Today was a major milestone in Chelsea’s fight to end the public health and economic devastation caused by the pandemic. In collaboration with East Boston Neighborhood Health Center and the City of Chelsea, La Colaborativa opened our doors at 318 Broadway for the first time as a COVID-19 vaccination site. On day one, 100 residents aged 75+ received their first dose of the vaccination.
This was a hard-earned win for our largely Latinx and immigrant community, which has been disproportionately affected by COVID – experiencing higher rates of infection, worse health outcomes, and profound economic loss.
While we celebrate increased access to community-based vaccination sites like ours today, our work is far from over.

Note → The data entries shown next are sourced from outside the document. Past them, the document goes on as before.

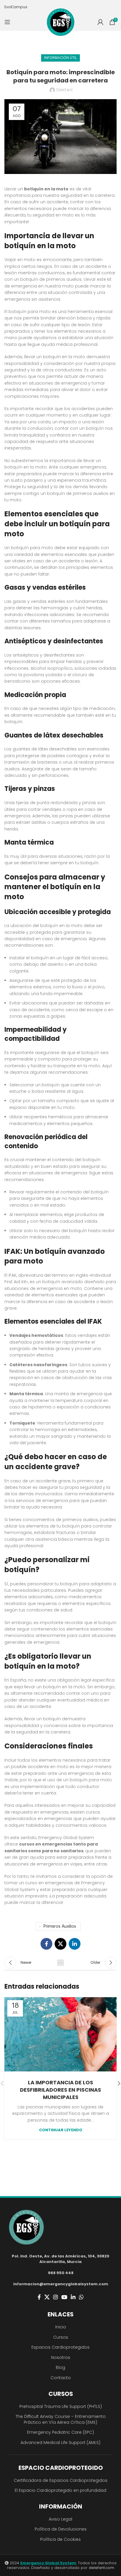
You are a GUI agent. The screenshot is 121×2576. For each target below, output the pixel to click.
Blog (60, 2367)
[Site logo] (61, 22)
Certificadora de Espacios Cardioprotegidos (60, 2480)
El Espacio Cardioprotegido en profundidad (60, 2490)
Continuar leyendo (60, 2130)
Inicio (60, 2327)
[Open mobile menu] (7, 22)
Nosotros (60, 2357)
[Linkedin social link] (74, 1944)
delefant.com (101, 2567)
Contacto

Vaccines for All in Hard-Hit Communities
A Community Impact Survey found that 1 out of 3 Chelsea residents owe rent and are at risk for eviction and 8 out of 10 residents rely on food assistance. These are La Colaborativa’s core members – people who cannot socially distance or quarantine amid overcrowded housing; people who cannot work from home or stop working to avoid exposure; and people who have to wait in long, crowded food lines as a matter of survival.

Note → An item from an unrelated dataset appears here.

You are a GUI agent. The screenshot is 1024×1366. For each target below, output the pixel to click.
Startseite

Our people desperately need to return to work to secure their wellbeing, but they can’t do that safely until vaccinated. Statewide vaccination plans should prioritize immediately:
- Workers who cannot work from home
- People who cannot isolate
- People living in multigenerational households and caring for elders
- People risking exposure by relying on food pantries and other public services for survival
COVID exposed the many inequities that impact our members’ lives daily. Communities like ours have paid an immense price during the pandemic – burying their loved ones, losing their jobs and homes, and enduring the trauma of sickness, poverty, isolation, and fear. It’s time to end the suffering and we can’t do that without a vaccination plan that understands and addresses existing inequities.